Evidentemente, a paz não se cria por decreto: constrói-se no desarmamento da nossa consciência, base da edificação de um mundo mais justo. A paz, sendo a concentração de todos os bens, antes de se tornar realidade externa, é disposição interior. É aquela atitude de fundo que molda a personalidade de todos e cada um de nós: é dom de Deus, mas também trabalho fatigoso pessoal, conquista que supõe forte investimento no perdão, altruísmo, generosidade, justiça social e na fraternidade. Por isso é virtude, isto é, algo a construir no esforço e no empenho. Nesta linha, compreende-se a bela frase de Primo Mazzolari: “O cristão é um homem de paz, mas não um homem em paz. Fazer a paz é a sua vocação”.

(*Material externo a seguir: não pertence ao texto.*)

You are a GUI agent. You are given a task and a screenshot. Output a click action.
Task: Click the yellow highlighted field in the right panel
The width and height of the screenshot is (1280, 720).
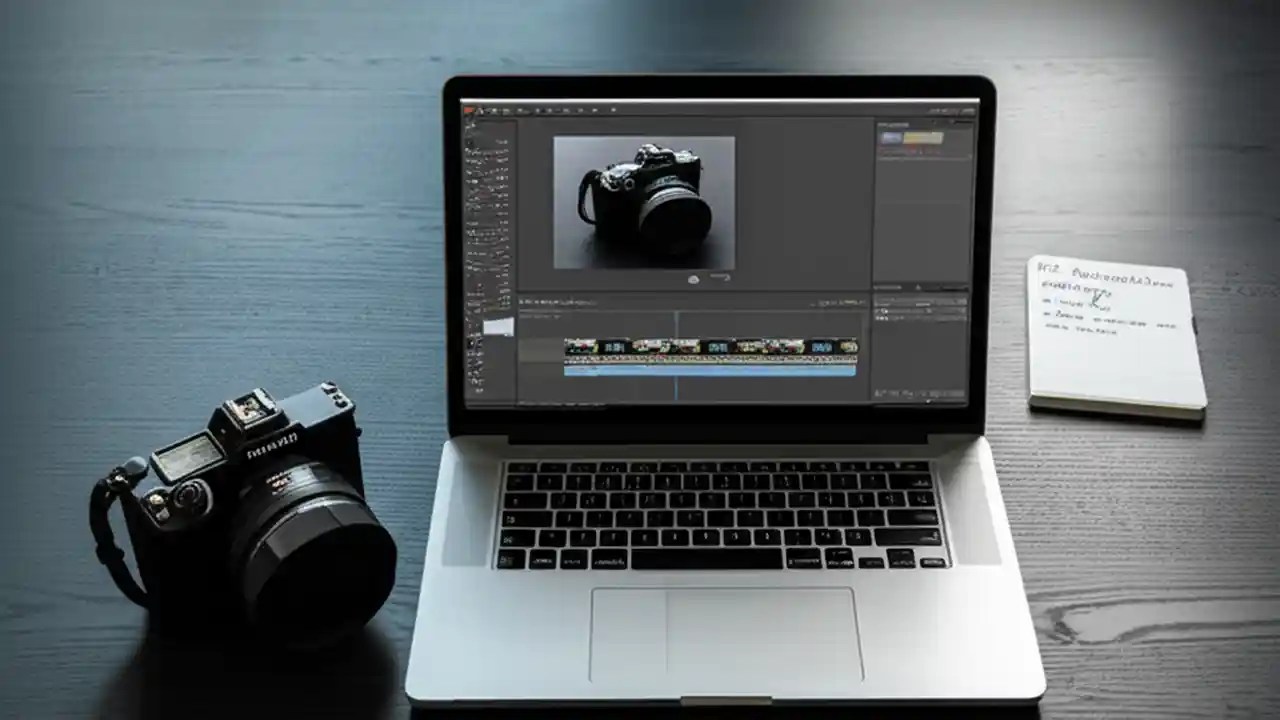click(922, 137)
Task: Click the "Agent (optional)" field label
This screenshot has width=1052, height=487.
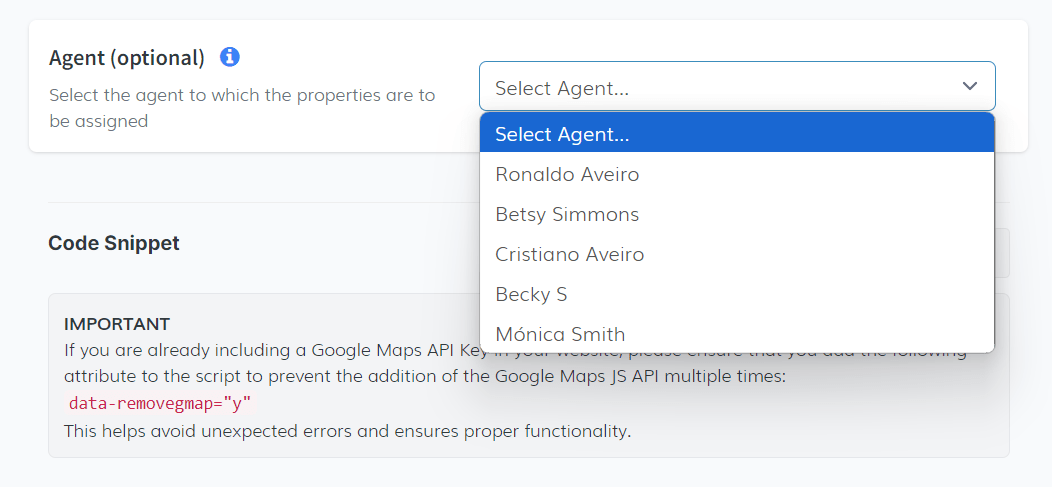Action: (127, 58)
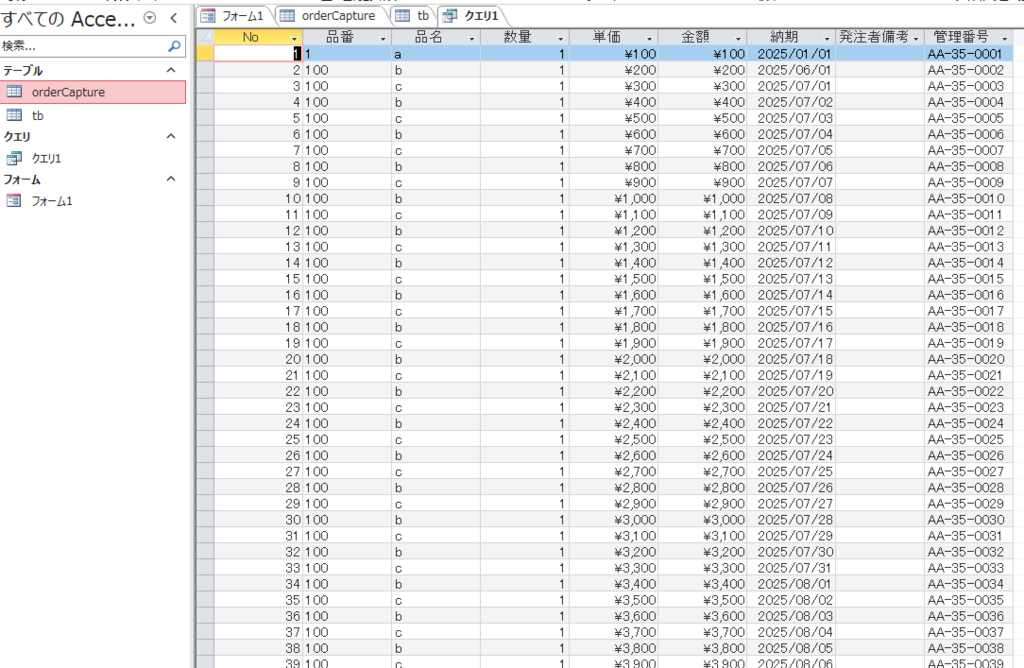
Task: Click the 金額 column header
Action: click(x=694, y=37)
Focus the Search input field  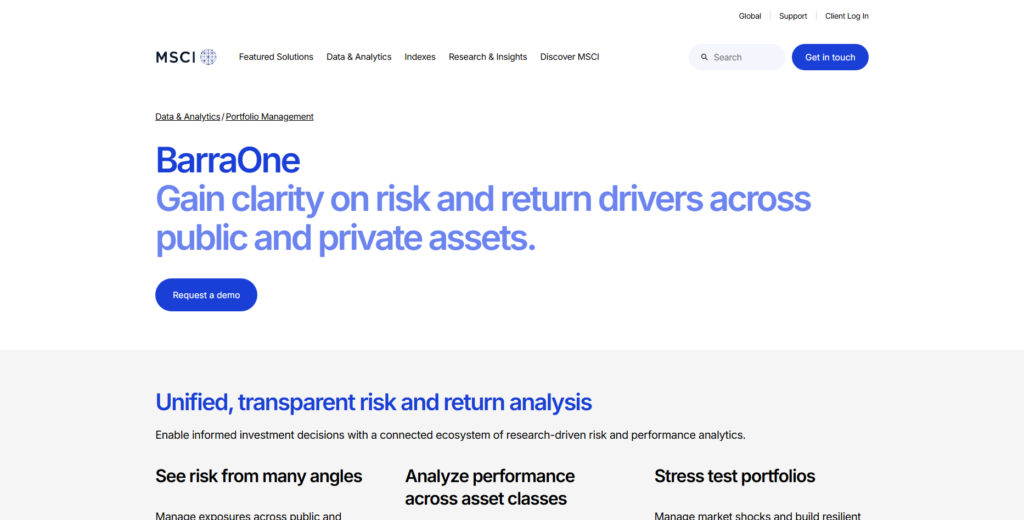point(745,57)
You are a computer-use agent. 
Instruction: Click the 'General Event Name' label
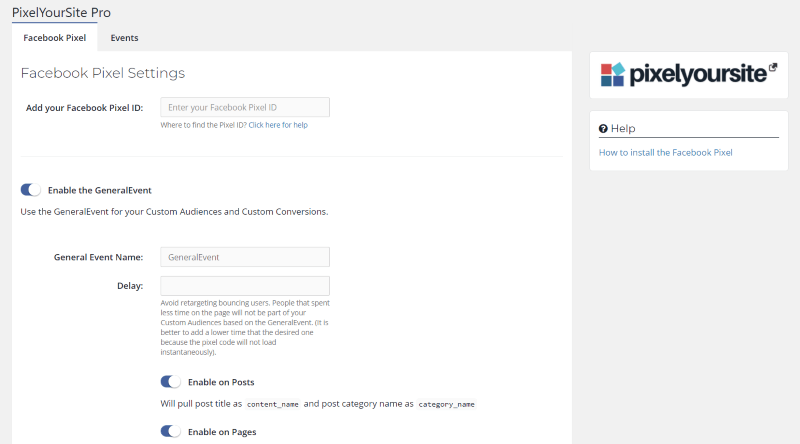coord(98,257)
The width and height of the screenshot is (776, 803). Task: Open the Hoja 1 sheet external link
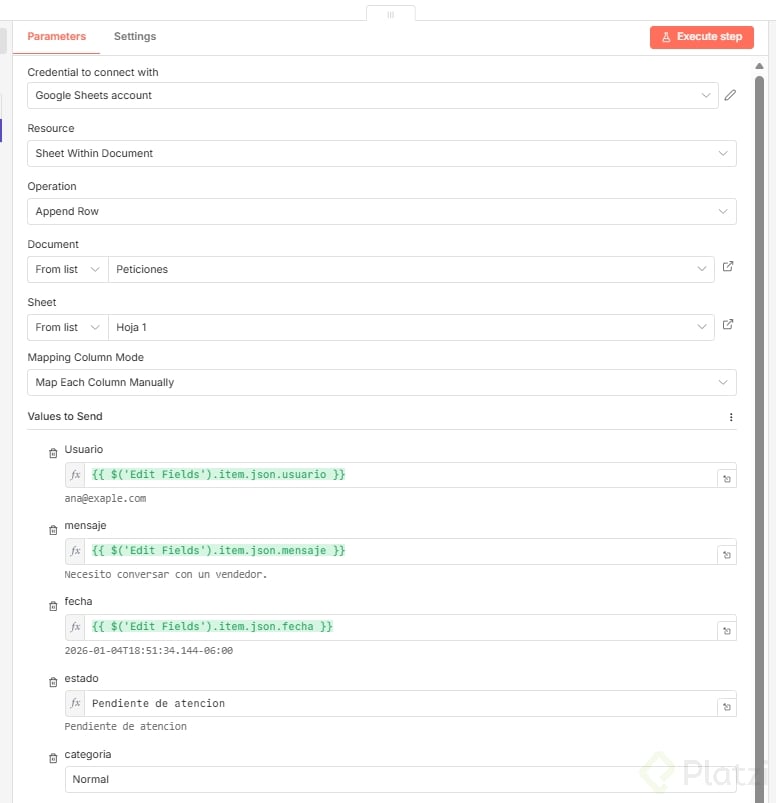[728, 325]
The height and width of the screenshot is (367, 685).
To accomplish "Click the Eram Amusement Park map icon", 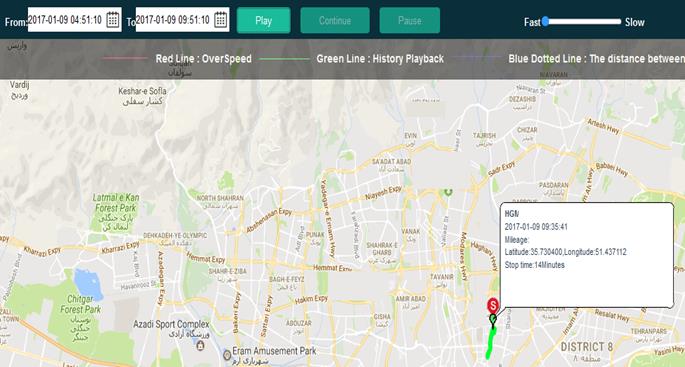I will [227, 355].
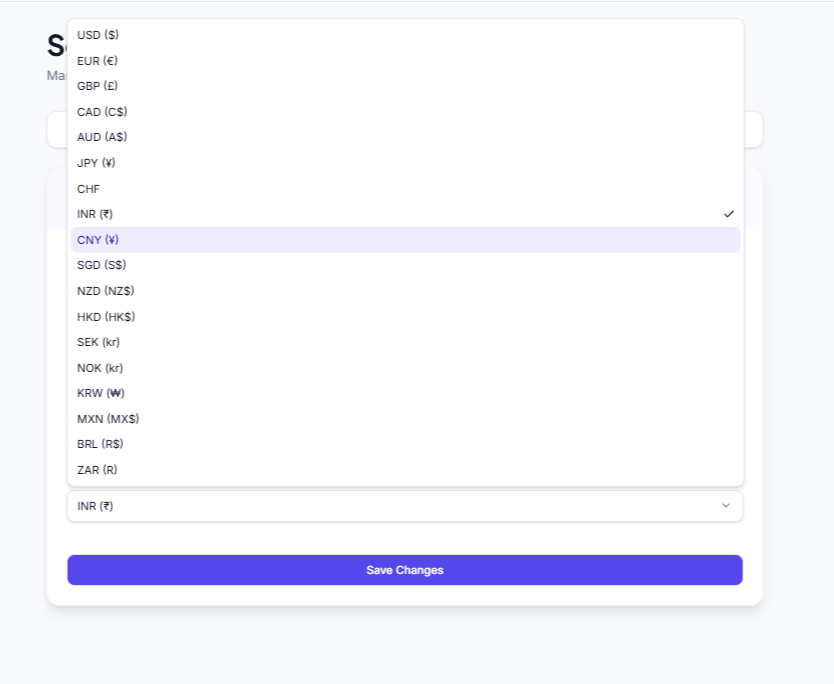The height and width of the screenshot is (684, 834).
Task: Choose NOK (kr) currency
Action: coord(100,368)
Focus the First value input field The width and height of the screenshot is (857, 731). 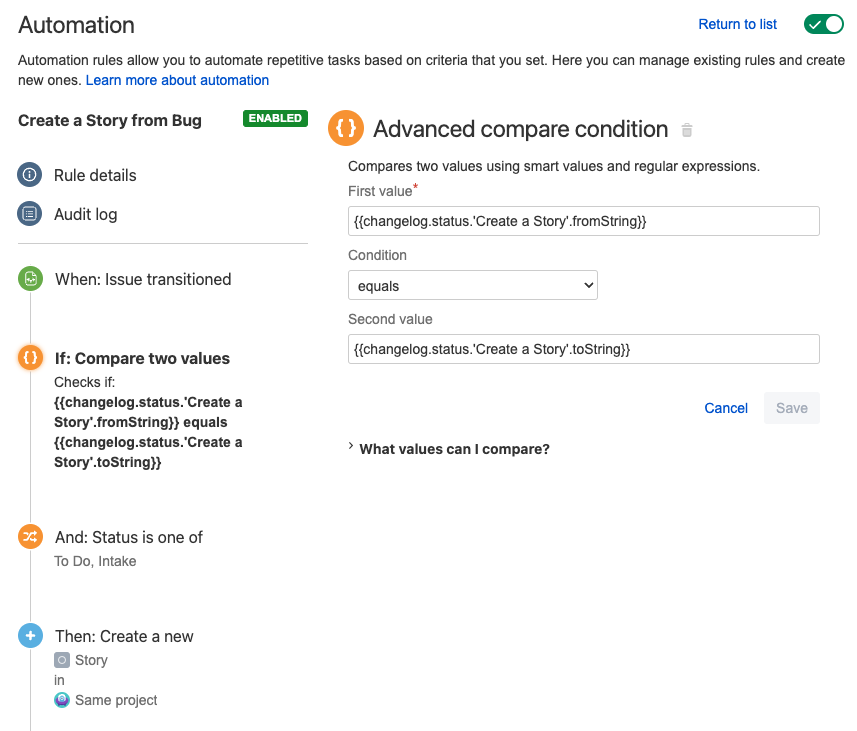584,221
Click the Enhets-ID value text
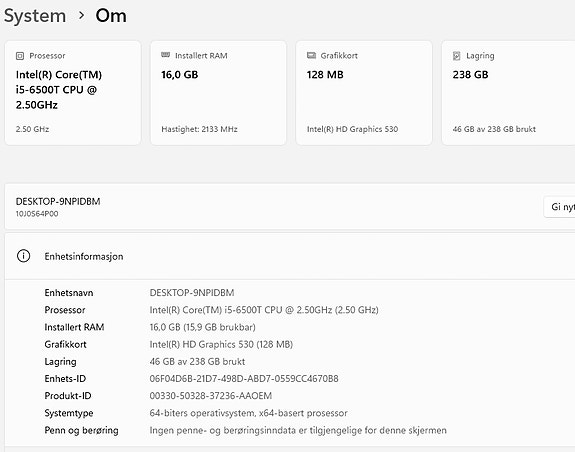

A paz é respeito pelo direito, a nível nacional e internacional, mas não menos por aquela moralidade que baliza o bem e o mal, mesmo que a descoberto da lei. E nisto muito há que mudar. Dou um exemplo: infelizmente, entre nós, existe exploração de migrantes, particularmente dos sem-papéis. Há caves arrendadas a preço de ouro e em condições indignas; há retenção de parte do salário com o pretexto disto e daquilo; há horários de trabalho cruéis; etc. No fundo, há quem viva do sangue que suga a estrangeiros. Ignoro quantos o fazem. Não serão muitos. Mas que os há, há.

Irmãs e irmãos, o Evangelho de hoje diz-nos que é junto de Maria, a Santa Mãe de Deus, como a definiu o Concílio de Éfeso, que encontramos o Menino anunciado pelos profetas, tal como o descobriram os pastores. Ora, este Menino é a paz, é o instaurador de uma nova relação afável com Deus Pai e de uma fraternidade universal à face da terra. Temos aí um novo calendário: 366 páginas em branco. Que vamos escrever nelas? Gestos de paz que tudo recria ou da rotina que leva à destruição?

O Menino e sua Mãe nos ajudem a escrever na história da nossa vida aquela belíssima poesia que concentra em si todas as coisas belas: a poesia da paz.